L’esprit et la lettre de ce texte s’inscrivent dans le droit-fil de ceux qui avaient prévalu voilà maintenant douze ans et respectent la volonté de l’un des auteurs de l’époque, qui ne siège plus aujourd’hui au Parlement, Louis Besson, que je tiens à saluer ici aujourd’hui et à remercier pour son appui et ses conseils.

Depuis plusieurs années, le législateur a pris conscience du fait que le logement n’est pas un marché comme les autres. Des lois ont été élaborées pour mieux l’encadrer et le réguler. Certaines ont fait leurs preuves, de nombreux projets sont nés.

Pourtant, ces efforts n’ont pas suffi.

En 2012, ce sont 1 700 000 habitants de notre pays qui attendent un logement social. La crise du logement ne connaît pas de répit. Elle est chaque jour plus profonde et plus grave, et nous commençons seulement à ressentir les effets de la crise économique que nous traversons.

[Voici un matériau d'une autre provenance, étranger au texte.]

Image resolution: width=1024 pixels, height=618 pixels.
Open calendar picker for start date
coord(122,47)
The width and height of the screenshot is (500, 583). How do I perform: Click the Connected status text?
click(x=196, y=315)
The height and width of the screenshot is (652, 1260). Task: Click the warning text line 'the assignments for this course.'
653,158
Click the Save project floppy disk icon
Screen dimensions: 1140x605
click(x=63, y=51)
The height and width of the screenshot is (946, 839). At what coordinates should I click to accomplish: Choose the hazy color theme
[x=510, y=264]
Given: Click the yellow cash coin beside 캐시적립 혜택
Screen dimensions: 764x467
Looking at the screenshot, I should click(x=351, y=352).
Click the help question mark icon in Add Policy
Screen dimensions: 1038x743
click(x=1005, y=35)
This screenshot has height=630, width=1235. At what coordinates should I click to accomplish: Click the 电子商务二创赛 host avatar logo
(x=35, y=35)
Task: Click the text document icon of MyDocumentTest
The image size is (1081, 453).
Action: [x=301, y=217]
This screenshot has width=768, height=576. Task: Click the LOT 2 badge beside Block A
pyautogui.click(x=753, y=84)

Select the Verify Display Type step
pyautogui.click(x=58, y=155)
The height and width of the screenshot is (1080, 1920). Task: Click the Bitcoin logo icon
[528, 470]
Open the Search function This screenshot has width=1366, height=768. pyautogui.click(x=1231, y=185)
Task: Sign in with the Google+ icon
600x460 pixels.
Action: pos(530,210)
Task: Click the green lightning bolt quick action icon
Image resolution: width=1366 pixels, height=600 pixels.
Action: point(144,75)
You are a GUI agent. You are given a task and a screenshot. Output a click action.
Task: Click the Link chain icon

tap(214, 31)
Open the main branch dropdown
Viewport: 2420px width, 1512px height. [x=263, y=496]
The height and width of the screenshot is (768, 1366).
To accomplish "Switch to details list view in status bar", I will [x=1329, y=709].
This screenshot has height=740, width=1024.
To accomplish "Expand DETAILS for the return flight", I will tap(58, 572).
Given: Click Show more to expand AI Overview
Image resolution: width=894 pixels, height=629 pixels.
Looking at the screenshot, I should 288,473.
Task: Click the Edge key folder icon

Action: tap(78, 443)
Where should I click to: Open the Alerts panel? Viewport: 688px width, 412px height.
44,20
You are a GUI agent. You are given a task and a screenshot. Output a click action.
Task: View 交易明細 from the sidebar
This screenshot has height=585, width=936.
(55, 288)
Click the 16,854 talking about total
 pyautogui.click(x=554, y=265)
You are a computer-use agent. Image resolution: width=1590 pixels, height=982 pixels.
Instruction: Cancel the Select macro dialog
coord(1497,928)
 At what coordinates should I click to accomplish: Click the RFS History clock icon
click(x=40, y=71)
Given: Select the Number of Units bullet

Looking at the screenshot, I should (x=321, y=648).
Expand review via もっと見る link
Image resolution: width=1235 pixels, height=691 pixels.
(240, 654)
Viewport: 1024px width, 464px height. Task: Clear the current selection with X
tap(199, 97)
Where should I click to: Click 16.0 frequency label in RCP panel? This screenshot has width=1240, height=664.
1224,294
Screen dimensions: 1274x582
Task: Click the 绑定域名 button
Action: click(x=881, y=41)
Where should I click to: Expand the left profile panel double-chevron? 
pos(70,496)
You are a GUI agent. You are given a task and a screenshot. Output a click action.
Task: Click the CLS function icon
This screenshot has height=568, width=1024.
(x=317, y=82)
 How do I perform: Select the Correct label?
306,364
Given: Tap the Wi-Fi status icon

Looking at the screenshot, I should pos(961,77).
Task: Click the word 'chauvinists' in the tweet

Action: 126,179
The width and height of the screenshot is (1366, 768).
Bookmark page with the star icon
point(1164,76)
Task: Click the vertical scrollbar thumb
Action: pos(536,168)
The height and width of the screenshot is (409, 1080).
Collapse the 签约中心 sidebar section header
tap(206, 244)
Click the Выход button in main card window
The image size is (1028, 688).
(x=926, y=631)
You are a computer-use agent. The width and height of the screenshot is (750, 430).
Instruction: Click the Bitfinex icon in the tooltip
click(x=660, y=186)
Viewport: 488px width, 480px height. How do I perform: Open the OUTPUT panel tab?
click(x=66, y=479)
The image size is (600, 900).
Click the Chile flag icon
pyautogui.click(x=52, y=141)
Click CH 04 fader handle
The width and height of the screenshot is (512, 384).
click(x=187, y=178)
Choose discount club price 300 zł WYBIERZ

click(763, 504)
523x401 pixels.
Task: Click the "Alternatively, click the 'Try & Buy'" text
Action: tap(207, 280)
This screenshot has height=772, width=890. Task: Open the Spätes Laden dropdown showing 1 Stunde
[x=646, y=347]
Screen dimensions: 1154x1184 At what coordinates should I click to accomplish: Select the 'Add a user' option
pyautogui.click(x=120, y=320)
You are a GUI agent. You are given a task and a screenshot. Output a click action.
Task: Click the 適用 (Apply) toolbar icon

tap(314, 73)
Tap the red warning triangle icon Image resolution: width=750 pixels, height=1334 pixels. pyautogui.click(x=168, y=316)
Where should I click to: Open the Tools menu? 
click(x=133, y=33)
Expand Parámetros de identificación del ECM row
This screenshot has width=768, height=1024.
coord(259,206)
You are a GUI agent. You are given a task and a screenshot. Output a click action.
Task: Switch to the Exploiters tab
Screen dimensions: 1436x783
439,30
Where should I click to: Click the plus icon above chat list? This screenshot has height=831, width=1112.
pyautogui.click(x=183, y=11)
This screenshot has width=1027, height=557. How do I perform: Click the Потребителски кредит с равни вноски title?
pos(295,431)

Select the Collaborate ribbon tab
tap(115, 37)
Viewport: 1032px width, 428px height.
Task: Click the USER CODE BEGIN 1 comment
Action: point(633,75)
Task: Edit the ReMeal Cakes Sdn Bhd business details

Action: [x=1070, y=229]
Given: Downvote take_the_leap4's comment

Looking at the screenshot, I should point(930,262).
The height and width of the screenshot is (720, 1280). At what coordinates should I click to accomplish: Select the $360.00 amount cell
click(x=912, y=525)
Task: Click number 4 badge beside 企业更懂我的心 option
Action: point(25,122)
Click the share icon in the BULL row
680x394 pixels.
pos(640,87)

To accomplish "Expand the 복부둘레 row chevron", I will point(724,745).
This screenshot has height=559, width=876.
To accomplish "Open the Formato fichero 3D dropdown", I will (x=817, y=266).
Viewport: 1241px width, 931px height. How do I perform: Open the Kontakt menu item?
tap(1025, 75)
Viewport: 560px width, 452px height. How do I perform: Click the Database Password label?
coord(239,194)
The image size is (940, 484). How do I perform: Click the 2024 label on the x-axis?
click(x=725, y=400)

Chaque fin de mois, le premier poste de dépense des ménages pèse plus lourd dans leur budget. Sous les effets de la crise, nombreux sont les Françaises et les Français qui peinent à payer leur loyer, qui ne parviennent pas à agrandir leur logement alors que naît un nouvel enfant ou qui se voient contraints de vivre dans des habitats vétustes, parfois indignes et insalubres.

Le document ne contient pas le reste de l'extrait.